Future investments in Pakistan’s LNG sector is in limbo due to the tax authorities refusing to provide the promised tax exemptions for the Engro ETPL; Elengy Terminal Pakistan Ltd. This is despite the policy having been approved by the highest level of economic decision makers in the country.
The FBR, Federal Board of Revenue, stated that the Engro LNG terminal wasn’t entitled to its 5 year exemption from income tax after all or its relief on import duties. The adamant attitude of the FBR has brought the issue back to the ECC’s table even though they actually approved the policy 4 years ago. The EEC are meeting today in order to discuss this latest position as both Natural Resources and the Ministry of Petroleum are backing Engro’s demands. If the government should officially do a U turn on the commitments it make to all new LNG investors under the LNG Policy of 2011, Pakistan’s first floating, re-gasification LNG terminal could actually become unviable financially. It could also threaten any future investments in the the construction of LNG terminals as the government was planning to create several more terminals in order to to facilitate the import of LNG. It was the government of the Pakistan Peoples Party who first introduced this LNG policy to offer incentives to investors to try and ease the current energy crisis. These incentives were were part of the ECC approved policy back in April 2012 and amongst those it was promised to were LNG developers, buyers and terminal operators. When it was time to implement this policy, however, the FBR raised objections which brought certain exemptions into play which had been promised early within the 2011 policy.

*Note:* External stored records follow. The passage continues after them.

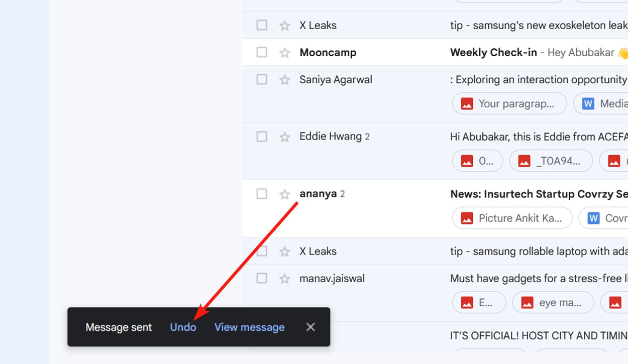Star the X Leaks exoskeleton leak email

click(x=284, y=25)
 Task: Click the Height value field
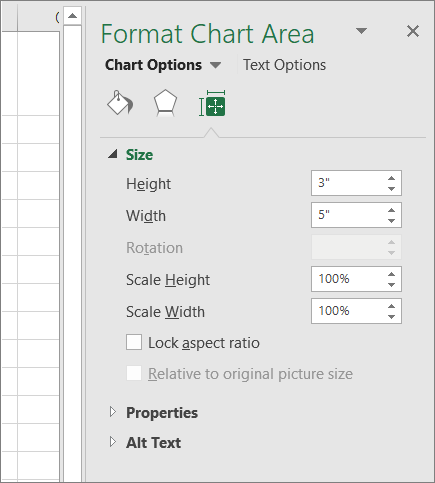[x=348, y=183]
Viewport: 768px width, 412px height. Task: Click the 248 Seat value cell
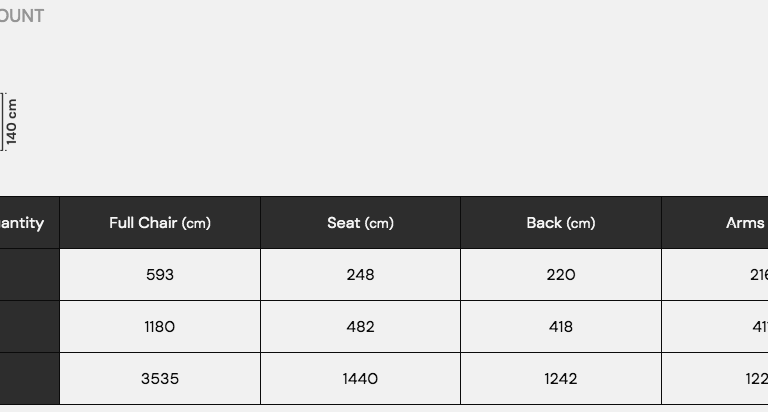coord(360,274)
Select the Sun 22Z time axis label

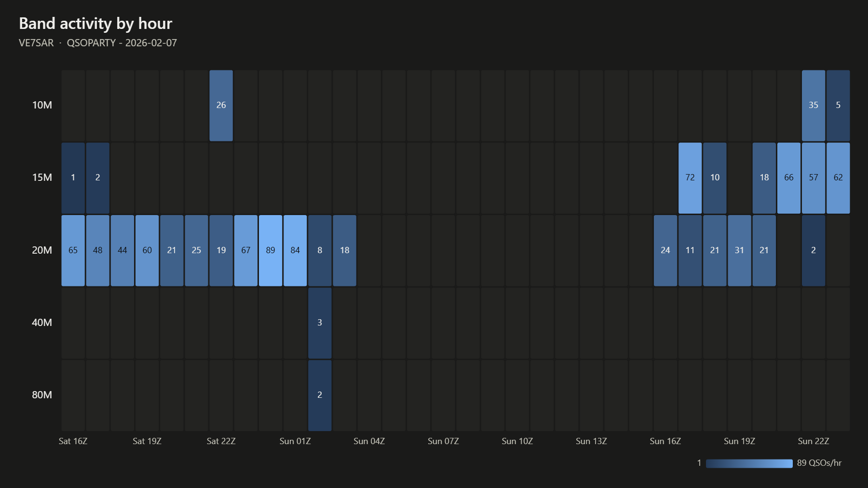(x=814, y=441)
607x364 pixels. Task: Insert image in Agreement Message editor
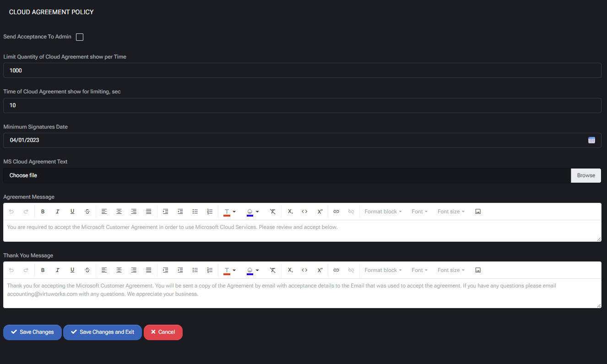pyautogui.click(x=478, y=212)
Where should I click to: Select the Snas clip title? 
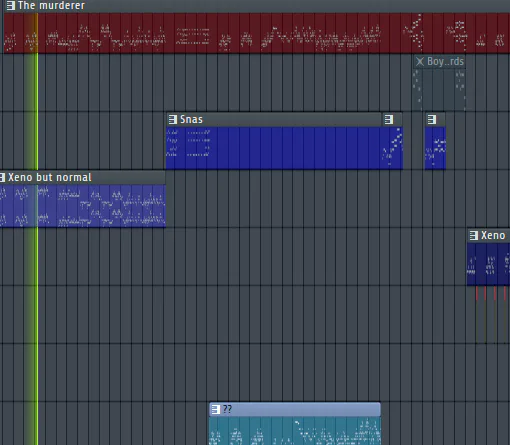click(191, 119)
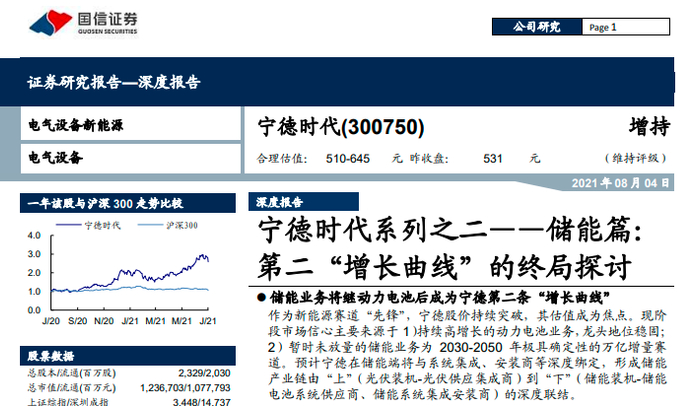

The FSRU, Floating Storage and Re-gasification Unit, run by Engro doesn’t fall into the classification of power plant, which thus doesn’t entitle it to enjoy exemptions on import duties. However, officials from the petroleum ministry have stated that the FSRU will be classified as income/export machinery and there fore be eligible for the exemptions the ECC approved in order to attract investments into the LNG sector. The FSRU will remain in permanent dock at Port Qasim for the 15 years which is the lifespan of this project. Even though the FBR was willing to offer an exemption from income tax it wouldn’t waive the 1% minimum turnover tax despite its initial promise of a blanket income tax exemption in its LNG policy. This FBR stance clearly highlights the multiple hurdles of red tape that must be overcome when conducting official business and which have the knock on effect of discouraging new investors. Pakistan, unfortunately, has one of the lowest ratios in terms of investment to GDP, and even a PML-N government which is pro business couldn’t do a lot in terms of improving the rankings. Engro has chartered their FSRU for a period of 15 years from the US based company Excelerate Energy which has the re-gasification category of 400 mmcfd. When Engro made their initial bid, they offered the lowest toll fee of 66c per mmbtu for the re-gasification of the imported LNG based on the tax incentives the government was offering. The company is now saying that the feasibility of the project and the tariff they offered in very much dependent on the tax incentives listed in the LNG policy which were approved by the ECC. Tax experts are arguing that the FBR stance doesn’t stand up legally due to the minimum turnover tax being levied under the 2001 Income Tax Ordinance. Due to a faulty argument of similar ilk, it’s already lost another case in the Peshawar High Court for the tax exemptions it granted in the country’s war torn areas.